Mercury was first detected histochemically in the Schwann cells between 12 and 24 h after the administration of organic or inorganic mercury compound. After 4 days of intoxication, mercury could be observed in the axoplasm. Pathological changes in the dorsal root fibers were observed 1 week after CH3HgCl and 2 weeks after HgCl2 intoxication.
After HgCl2 poisoning, a large axonal space was created in many axons as a result of detachment of the axolemma from the myelin sheath and axonal shrinkage. Axonal degeneration, vacuolation, and collapse were observed in many nerve fibers. Although myelin destruction could be observed occasionally, the regular lamination and periodicity of the myelin sheath were usually preserved.
After CH3HgCl poisoning, however, the myelin sheaths seemed to have lost their lamination and have a smudged or solid appearance. Extensive axoplasmic degeneration, axonal collapse, and myelin destruction were the most prominent lesions observed in these nerve fibers.

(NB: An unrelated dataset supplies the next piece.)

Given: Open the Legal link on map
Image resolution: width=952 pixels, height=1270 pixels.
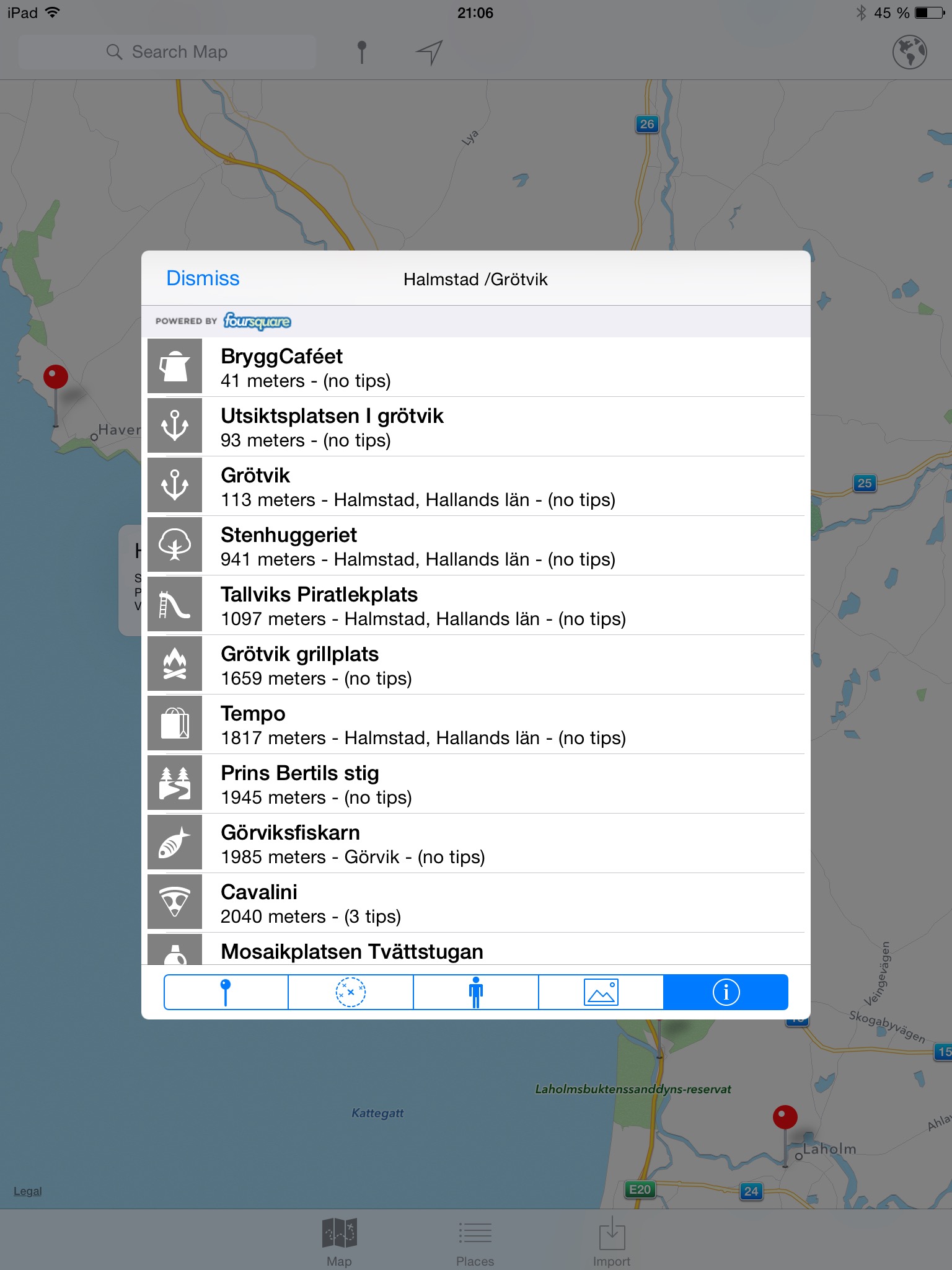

Pathological changes in the ventral root fibers and sciatic nerve were not observed until the second week of intoxication by either organic or inorganic mercury compound. While only limited damages were produced in the ventral root fibers, extensive degradation of the axons and demyelination of the nerve fibers were observed in the sciatic nerve.
Disoriented layering of myelin to form concentric myelin structures and active phagocytosis of the degenerative debris by the reactive Schwann cells were also observed.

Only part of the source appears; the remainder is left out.